The case is Co-operative Bank plc v Hayes Freehold limited (in liquidation) where a deed was completed which purported to effect a surrender of a headlease and an underlease. It also provided for the unconditional and irrevocable release of the undertenant’s guarantor. Both the freehold title and the underlease were charged to Co-operative Bank and, under the terms of the charge, the bank’s consent was required to a surrender or any other dealing with either lease. The bank had not consented to the surrenders and so its position was that the deed of surrender was void.The undertenant’s guarantor argued that, although the bank’s consent was required for the surrenders, it was not required for the release of the guarantee.

The head tenant (Deutsche Bank) was in a difficult position as it had no use for the premises and did not want its liabilities in the headlease to continue if the undertenant and undertenant’s guarantor were released. Deutsche Bank therefore bought interim proceedings contending that if the surrender of the headlease was ineffective then so too was the surrender of the underlease and the release of the undertenant’s guarantor. The sums in dispute were high and so the case was taken to trial.

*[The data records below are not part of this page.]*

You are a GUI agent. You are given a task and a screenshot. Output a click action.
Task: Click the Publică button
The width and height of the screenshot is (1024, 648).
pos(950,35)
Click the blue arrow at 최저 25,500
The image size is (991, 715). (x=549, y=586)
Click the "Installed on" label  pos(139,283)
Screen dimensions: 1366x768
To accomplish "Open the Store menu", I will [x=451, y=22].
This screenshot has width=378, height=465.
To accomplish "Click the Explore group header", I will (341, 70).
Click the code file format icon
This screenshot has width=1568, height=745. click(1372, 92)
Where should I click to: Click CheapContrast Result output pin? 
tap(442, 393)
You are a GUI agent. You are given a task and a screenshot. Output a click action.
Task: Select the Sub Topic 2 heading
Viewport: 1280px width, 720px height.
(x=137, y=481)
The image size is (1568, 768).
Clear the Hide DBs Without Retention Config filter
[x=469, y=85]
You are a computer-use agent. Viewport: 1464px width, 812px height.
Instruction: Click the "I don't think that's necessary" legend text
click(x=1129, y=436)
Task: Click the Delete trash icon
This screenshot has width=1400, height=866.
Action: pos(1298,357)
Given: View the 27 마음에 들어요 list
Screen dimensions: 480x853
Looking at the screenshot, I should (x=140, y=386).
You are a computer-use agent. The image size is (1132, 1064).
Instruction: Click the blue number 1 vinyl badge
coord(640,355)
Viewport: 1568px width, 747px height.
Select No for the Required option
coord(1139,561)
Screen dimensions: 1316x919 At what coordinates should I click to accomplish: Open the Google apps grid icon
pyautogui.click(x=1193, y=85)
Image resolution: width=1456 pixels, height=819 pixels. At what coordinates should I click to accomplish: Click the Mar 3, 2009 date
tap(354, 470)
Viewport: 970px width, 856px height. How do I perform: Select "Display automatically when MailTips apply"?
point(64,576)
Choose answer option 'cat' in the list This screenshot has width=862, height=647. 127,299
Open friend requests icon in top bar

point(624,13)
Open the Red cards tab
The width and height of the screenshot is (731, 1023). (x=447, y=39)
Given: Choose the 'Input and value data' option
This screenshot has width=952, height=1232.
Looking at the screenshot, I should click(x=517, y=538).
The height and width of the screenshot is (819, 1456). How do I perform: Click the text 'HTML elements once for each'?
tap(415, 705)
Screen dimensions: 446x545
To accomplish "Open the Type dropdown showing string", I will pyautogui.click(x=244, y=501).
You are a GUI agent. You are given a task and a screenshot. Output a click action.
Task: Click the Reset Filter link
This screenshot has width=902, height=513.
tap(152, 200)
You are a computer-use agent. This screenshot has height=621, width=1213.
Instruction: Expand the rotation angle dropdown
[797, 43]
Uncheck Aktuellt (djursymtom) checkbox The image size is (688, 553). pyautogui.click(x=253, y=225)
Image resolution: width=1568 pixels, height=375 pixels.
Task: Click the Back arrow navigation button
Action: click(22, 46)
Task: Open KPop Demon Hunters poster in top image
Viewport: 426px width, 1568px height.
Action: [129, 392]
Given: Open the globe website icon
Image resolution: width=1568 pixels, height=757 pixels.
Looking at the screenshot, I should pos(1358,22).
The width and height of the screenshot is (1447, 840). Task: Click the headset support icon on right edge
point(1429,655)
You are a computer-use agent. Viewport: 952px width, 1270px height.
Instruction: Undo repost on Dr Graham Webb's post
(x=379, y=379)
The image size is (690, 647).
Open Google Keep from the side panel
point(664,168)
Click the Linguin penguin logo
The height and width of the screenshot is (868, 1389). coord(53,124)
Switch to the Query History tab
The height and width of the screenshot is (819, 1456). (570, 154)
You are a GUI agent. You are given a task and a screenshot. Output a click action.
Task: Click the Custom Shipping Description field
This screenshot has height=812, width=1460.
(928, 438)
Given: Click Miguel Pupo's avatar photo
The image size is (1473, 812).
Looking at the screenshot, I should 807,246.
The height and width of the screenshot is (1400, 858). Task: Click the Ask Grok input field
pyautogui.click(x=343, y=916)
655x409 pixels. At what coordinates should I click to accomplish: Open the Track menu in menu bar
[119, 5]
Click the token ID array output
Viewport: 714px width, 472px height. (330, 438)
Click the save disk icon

The High Court dismissed Deutsche Bank’s claim. It said that the provision releasing the guarantor was unambiguous and meant that the guarantor was released unconditionally from the guarantee. The surrender of the headlease was ineffective as the consent of Co-operative Bank had not been obtained. As the party seeking to obtain the benefit of the surrender of the headlease, it was for Deutsche Bank to ensure that the freeholder was able to accept the surrender.

Matters became worse for Deutsche Bank as the Court further concluded that the surrender of the headlease and the underlease were not dependent on each other. As Deutsche Bank’s interest was not charged it was able to accept the surrender of the underlease independently of the surrender of the headlease

The lesson to be taken from this decision is that the consent of a landlord’s lender is necessary for the effective surrender of a lease. It is the responsibility of the tenant surrendering the lease to examine the landlord’s title and ensure that all consents are in place on completion.